— DESCRIPTION OF THE TASK —
Retype every line of the records below without changing anything.

Collected data entries
-.-.-

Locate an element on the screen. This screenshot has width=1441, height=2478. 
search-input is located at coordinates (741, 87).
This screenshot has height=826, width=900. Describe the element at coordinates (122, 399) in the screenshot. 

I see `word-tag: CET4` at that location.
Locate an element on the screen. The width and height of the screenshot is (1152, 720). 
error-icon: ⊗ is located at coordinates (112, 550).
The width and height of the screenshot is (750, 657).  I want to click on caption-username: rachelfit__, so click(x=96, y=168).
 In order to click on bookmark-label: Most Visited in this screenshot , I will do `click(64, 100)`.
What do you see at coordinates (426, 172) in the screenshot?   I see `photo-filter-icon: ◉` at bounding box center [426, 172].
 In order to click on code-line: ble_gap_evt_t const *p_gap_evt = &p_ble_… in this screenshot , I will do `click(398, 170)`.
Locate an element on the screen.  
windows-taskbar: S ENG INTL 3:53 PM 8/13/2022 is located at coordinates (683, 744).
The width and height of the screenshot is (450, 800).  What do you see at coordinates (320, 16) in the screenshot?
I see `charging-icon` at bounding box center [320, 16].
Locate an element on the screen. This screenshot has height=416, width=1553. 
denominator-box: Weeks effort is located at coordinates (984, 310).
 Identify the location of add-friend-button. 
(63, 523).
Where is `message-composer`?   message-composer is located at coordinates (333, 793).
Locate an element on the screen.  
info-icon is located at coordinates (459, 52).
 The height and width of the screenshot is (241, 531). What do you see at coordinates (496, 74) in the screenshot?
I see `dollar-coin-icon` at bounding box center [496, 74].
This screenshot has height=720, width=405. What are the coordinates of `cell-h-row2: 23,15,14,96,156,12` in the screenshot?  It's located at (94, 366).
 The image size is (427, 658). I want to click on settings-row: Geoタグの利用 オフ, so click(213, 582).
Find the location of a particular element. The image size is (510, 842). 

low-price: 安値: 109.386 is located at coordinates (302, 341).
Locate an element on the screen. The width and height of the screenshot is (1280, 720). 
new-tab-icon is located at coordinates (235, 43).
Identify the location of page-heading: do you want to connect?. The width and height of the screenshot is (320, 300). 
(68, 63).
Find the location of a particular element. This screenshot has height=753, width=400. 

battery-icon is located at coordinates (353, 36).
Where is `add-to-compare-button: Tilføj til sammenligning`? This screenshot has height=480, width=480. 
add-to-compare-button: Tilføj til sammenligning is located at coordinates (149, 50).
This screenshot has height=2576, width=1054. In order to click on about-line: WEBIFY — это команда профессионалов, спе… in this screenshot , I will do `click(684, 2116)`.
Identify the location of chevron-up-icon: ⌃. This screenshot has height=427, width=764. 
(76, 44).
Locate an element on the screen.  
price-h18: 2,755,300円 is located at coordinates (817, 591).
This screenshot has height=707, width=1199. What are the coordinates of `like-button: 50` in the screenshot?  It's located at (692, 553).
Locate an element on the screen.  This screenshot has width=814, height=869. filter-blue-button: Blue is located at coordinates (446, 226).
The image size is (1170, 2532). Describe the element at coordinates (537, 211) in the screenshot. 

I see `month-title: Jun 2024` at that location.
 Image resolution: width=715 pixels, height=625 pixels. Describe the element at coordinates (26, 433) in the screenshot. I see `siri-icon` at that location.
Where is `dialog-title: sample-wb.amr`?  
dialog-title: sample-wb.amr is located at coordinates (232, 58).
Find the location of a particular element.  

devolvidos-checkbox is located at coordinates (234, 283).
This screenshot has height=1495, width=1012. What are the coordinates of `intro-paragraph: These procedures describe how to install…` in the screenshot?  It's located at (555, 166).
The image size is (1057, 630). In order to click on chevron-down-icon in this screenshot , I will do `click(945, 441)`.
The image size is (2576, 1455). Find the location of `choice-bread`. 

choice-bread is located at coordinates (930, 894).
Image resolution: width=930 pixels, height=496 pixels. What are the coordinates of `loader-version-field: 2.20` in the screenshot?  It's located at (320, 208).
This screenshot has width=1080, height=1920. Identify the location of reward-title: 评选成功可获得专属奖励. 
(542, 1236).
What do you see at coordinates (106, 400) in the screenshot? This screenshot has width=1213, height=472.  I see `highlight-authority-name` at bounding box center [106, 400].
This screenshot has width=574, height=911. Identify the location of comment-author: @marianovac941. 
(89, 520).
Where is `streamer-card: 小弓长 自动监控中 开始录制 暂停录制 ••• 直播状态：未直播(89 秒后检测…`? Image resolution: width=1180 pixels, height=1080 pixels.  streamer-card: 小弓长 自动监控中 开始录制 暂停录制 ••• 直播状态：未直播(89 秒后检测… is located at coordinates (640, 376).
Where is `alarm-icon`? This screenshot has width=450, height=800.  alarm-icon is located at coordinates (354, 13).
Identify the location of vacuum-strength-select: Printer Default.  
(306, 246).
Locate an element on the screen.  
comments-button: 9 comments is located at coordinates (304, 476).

-.-.-

— THE ANSWER —
Locate an element on the screen. This screenshot has width=1441, height=2478. 
search-input is located at coordinates (741, 87).
This screenshot has height=826, width=900. Describe the element at coordinates (122, 399) in the screenshot. 

I see `word-tag: CET4` at that location.
Locate an element on the screen. The width and height of the screenshot is (1152, 720). 
error-icon: ⊗ is located at coordinates (112, 550).
The width and height of the screenshot is (750, 657).  I want to click on caption-username: rachelfit__, so click(x=96, y=168).
 In order to click on bookmark-label: Most Visited in this screenshot , I will do `click(64, 100)`.
What do you see at coordinates (426, 172) in the screenshot?   I see `photo-filter-icon: ◉` at bounding box center [426, 172].
 In order to click on code-line: ble_gap_evt_t const *p_gap_evt = &p_ble_… in this screenshot , I will do `click(398, 170)`.
Locate an element on the screen.  
windows-taskbar: S ENG INTL 3:53 PM 8/13/2022 is located at coordinates (683, 744).
The width and height of the screenshot is (450, 800).  What do you see at coordinates (320, 16) in the screenshot?
I see `charging-icon` at bounding box center [320, 16].
Locate an element on the screen. This screenshot has height=416, width=1553. 
denominator-box: Weeks effort is located at coordinates (984, 310).
 Identify the location of add-friend-button. 
(63, 523).
Where is `message-composer`?   message-composer is located at coordinates (333, 793).
Locate an element on the screen.  
info-icon is located at coordinates (459, 52).
 The height and width of the screenshot is (241, 531). What do you see at coordinates (496, 74) in the screenshot?
I see `dollar-coin-icon` at bounding box center [496, 74].
This screenshot has height=720, width=405. What are the coordinates of `cell-h-row2: 23,15,14,96,156,12` in the screenshot?  It's located at (94, 366).
 The image size is (427, 658). I want to click on settings-row: Geoタグの利用 オフ, so click(213, 582).
Find the location of a particular element. The image size is (510, 842). 

low-price: 安値: 109.386 is located at coordinates (302, 341).
Locate an element on the screen. The width and height of the screenshot is (1280, 720). 
new-tab-icon is located at coordinates (235, 43).
Identify the location of page-heading: do you want to connect?. The width and height of the screenshot is (320, 300). 
(68, 63).
Find the location of a particular element. This screenshot has height=753, width=400. 

battery-icon is located at coordinates (353, 36).
Where is `add-to-compare-button: Tilføj til sammenligning`? This screenshot has height=480, width=480. 
add-to-compare-button: Tilføj til sammenligning is located at coordinates (149, 50).
This screenshot has height=2576, width=1054. In order to click on about-line: WEBIFY — это команда профессионалов, спе… in this screenshot , I will do `click(684, 2116)`.
Identify the location of chevron-up-icon: ⌃. This screenshot has height=427, width=764. 
(76, 44).
Locate an element on the screen.  
price-h18: 2,755,300円 is located at coordinates (817, 591).
This screenshot has height=707, width=1199. What are the coordinates of `like-button: 50` in the screenshot?  It's located at (692, 553).
Locate an element on the screen.  This screenshot has width=814, height=869. filter-blue-button: Blue is located at coordinates (446, 226).
The image size is (1170, 2532). Describe the element at coordinates (537, 211) in the screenshot. 

I see `month-title: Jun 2024` at that location.
 Image resolution: width=715 pixels, height=625 pixels. Describe the element at coordinates (26, 433) in the screenshot. I see `siri-icon` at that location.
Where is `dialog-title: sample-wb.amr`?  
dialog-title: sample-wb.amr is located at coordinates (232, 58).
Find the location of a particular element.  

devolvidos-checkbox is located at coordinates (234, 283).
This screenshot has height=1495, width=1012. What are the coordinates of `intro-paragraph: These procedures describe how to install…` in the screenshot?  It's located at (555, 166).
The image size is (1057, 630). In order to click on chevron-down-icon in this screenshot , I will do `click(945, 441)`.
The image size is (2576, 1455). Find the location of `choice-bread`. 

choice-bread is located at coordinates (930, 894).
Image resolution: width=930 pixels, height=496 pixels. What are the coordinates of `loader-version-field: 2.20` in the screenshot?  It's located at (320, 208).
This screenshot has width=1080, height=1920. Identify the location of reward-title: 评选成功可获得专属奖励. 
(542, 1236).
What do you see at coordinates (106, 400) in the screenshot? This screenshot has width=1213, height=472.  I see `highlight-authority-name` at bounding box center [106, 400].
This screenshot has width=574, height=911. Identify the location of comment-author: @marianovac941. 
(89, 520).
Where is `streamer-card: 小弓长 自动监控中 开始录制 暂停录制 ••• 直播状态：未直播(89 秒后检测…`? Image resolution: width=1180 pixels, height=1080 pixels.  streamer-card: 小弓长 自动监控中 开始录制 暂停录制 ••• 直播状态：未直播(89 秒后检测… is located at coordinates (640, 376).
Where is `alarm-icon`? This screenshot has width=450, height=800.  alarm-icon is located at coordinates (354, 13).
Identify the location of vacuum-strength-select: Printer Default.  
(306, 246).
Locate an element on the screen.  
comments-button: 9 comments is located at coordinates (304, 476).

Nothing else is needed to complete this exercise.